| Olivia Hampton |
NEW CANAAN, United States (AFP) – Japanese artist Fujiko Nakaya spent a year, painstakingly recording and examining weather data, as she studied ways to envelop architect Philip Johnson’s Glass House in fog.
In the end, she largely gave up on the idea of precisely calibrating the fog and instead let nature take its course and shape the mist.
“Nature is the mold and wind sculpts it. To let it tell its own story is the whole point,” Nakaya said in an interview.
“But that’s just half of the story. You must get inside the fog and experience it physically. It is a most primary experience. It liberates your sense, your imagination.”
The octogenarian artist has crafted sculptures out of fog around the world for the past 45 years, wrapping fields, forests, children’s play parks and public plazas in fine mist.
She shapes the intangible formations using nozzles calibrated to respond to local conditions such as winds and humidity.
But this project, her first large-scale installation on the US East Coast, was different.
The iconic Modernist pavilion sits atop a promontory overlooking a valley and a pond with views extending to the forest beyond.
It is a perfect viewpoint to take in the landscape, itself carefully pruned and shaped according to Johnson’s vision, despite its deceptively wild appearance.
“The beauty was ineffable – awesome,” Nakaya said. “I wanted to be in the orchestra performing in tune with the wind, and to bring the whole valley alive to resonate with the landscape.
“It was like Philip Johnson was conducting nature’s symphony from up there!”
The building sits on 47 acres (19 hectares) of farmland that Johnson converted into a canvas for a variety of architectural projects built over the better part of six decades.

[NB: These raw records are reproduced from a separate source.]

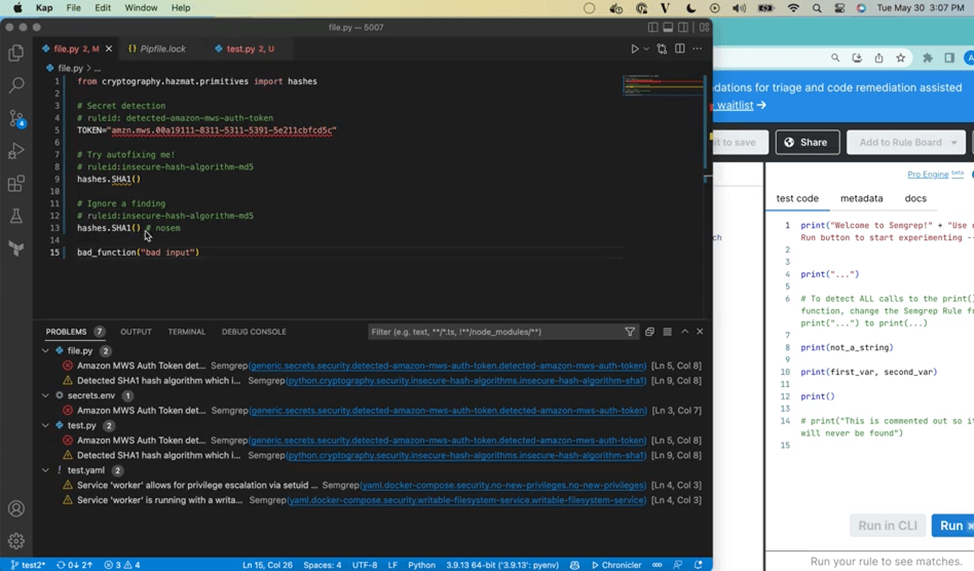The width and height of the screenshot is (974, 571).
Task: Click the Pro Engine link
Action: click(x=927, y=174)
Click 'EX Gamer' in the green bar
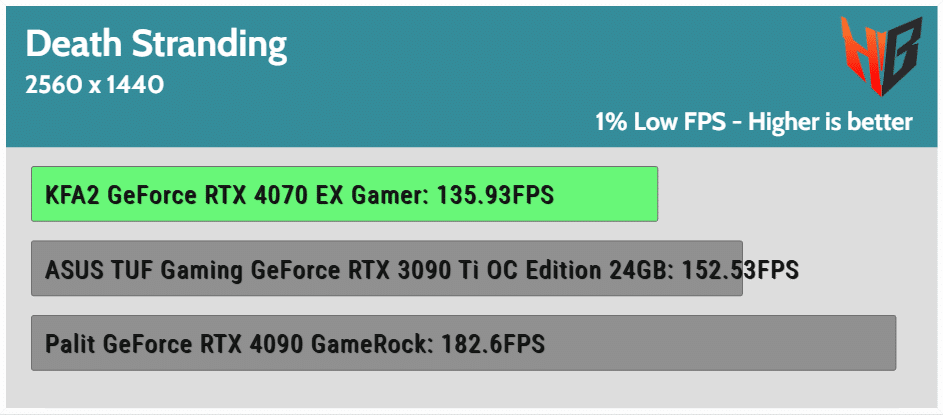Screen dimensions: 943x415 [x=373, y=195]
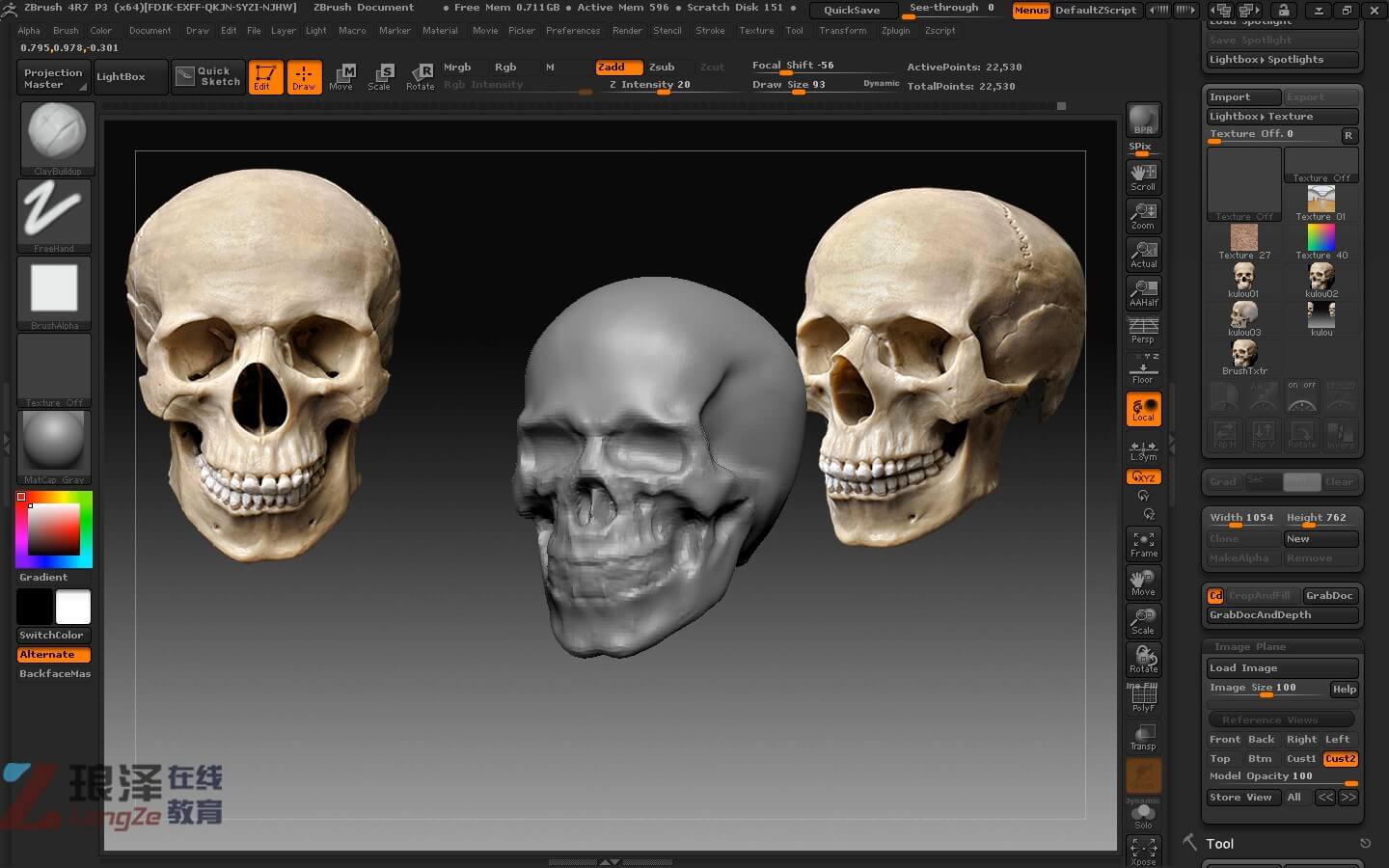Open the FreeHand stroke selector
Screen dimensions: 1389x868
pyautogui.click(x=54, y=213)
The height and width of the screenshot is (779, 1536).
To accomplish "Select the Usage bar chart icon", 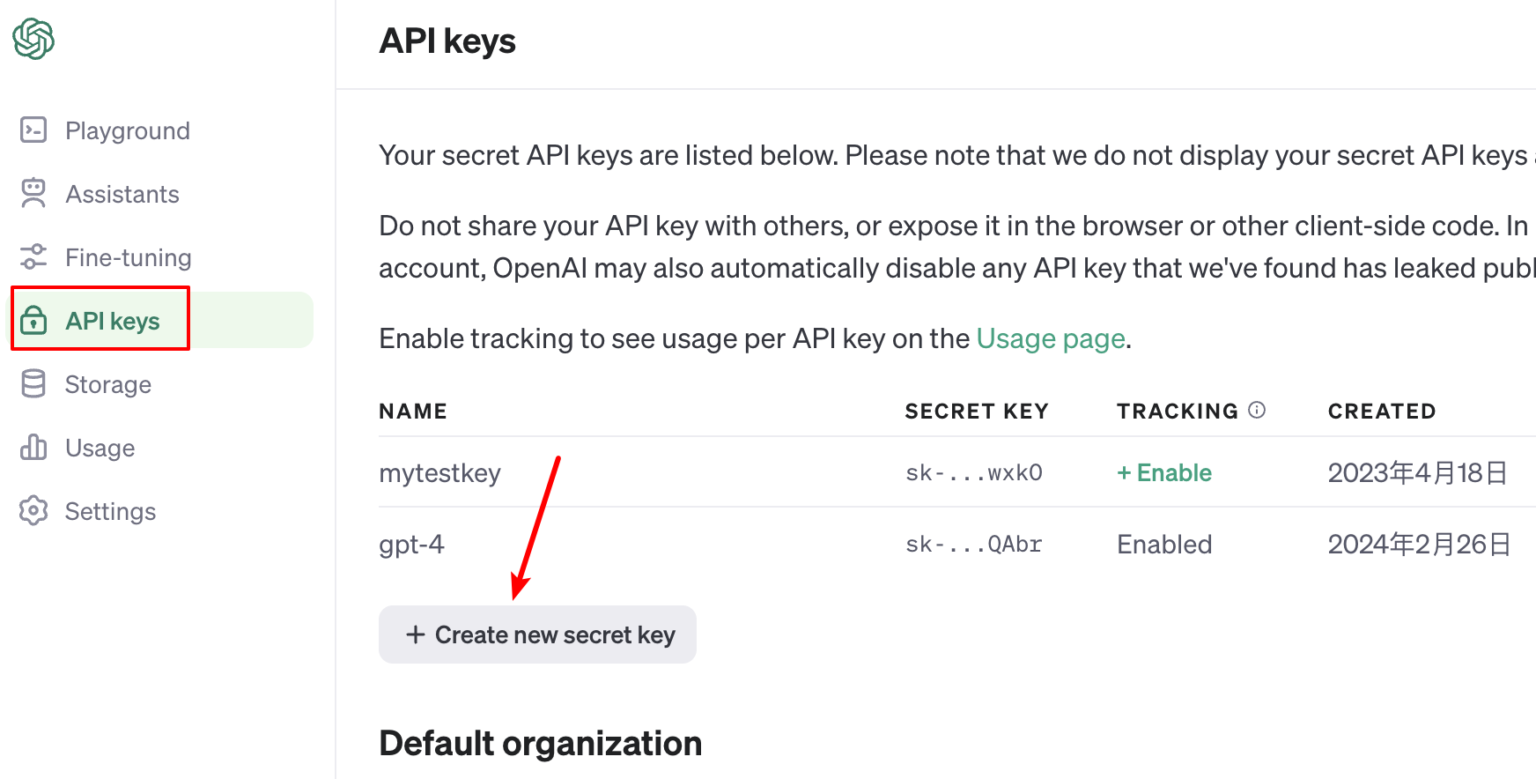I will pyautogui.click(x=34, y=447).
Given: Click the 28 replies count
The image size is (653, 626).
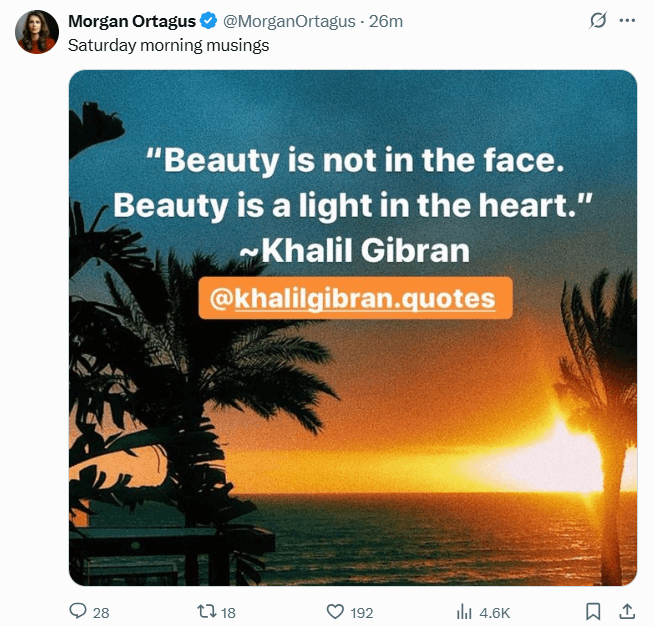Looking at the screenshot, I should pos(101,613).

Built in 1949 in New Canaan, Connecticut, the Glass House served as a weekend vacation retreat for Johnson and his partner, art dealer David Whitney.
The architect, who designed landmarks like the Museum of Modern Art’s sculpture garden in New York, lived in the see-through structure full-time for the last three years of his life until his death in 2005.
Like Nakaya’s mist, the Glass House blends into the rocky, tree-lined landscape. The result is a marriage of opposites.
Only with the fog, made from fresh water pumped into 603 nozzles for about 10 minutes every hour, does the Glass House temporarily stop bringing the outdoors indoors.
The visible – the house – suddenly becomes invisible and the invisible – wind – becomes visible.
Echoing the concept of “safe danger” found across Johnson’s estate, such as his narrow and wobbly Eyebrow Bridge, the fog engulfing visitors is a disorienting experience.
At times it is so dense that even one’s own hands disappear. When walking outside the house during misty spells, visitors must hold the railing or risk tumbling into the valley.
But just as quickly, the mist vanishes.
The ancient Japanese considered fog to be the source of life.
“It was a primary experience and I wish to restore and share this sensibility,” Nakaya said.
At first, Nakaya was hesitant to set up her installation at the “almost sacred” Glass House.
“What I avoided was the stage effect, the focusing of attention, which in the end turned out to be needless. Nature took care of it,” she said.
On a man-made pond below the house sits Johnson’s Lake Pavilion (1962), where guests sat beneath the gold-leafed ceiling during lunch parties, with a fountain blowing mist.
An architectural folly, it is smaller in scale than similar pavilions and thus appears further away when viewed from the Glass House.
Johnson put guests up in the Glass House’s mirror opposite, the opaque Brick House. The two structures are linked by a grassy court and separated by a swimming pool.
Nakaya’s exhibition, which runs through November 30, coincides with the 65th anniversary of the Glass House.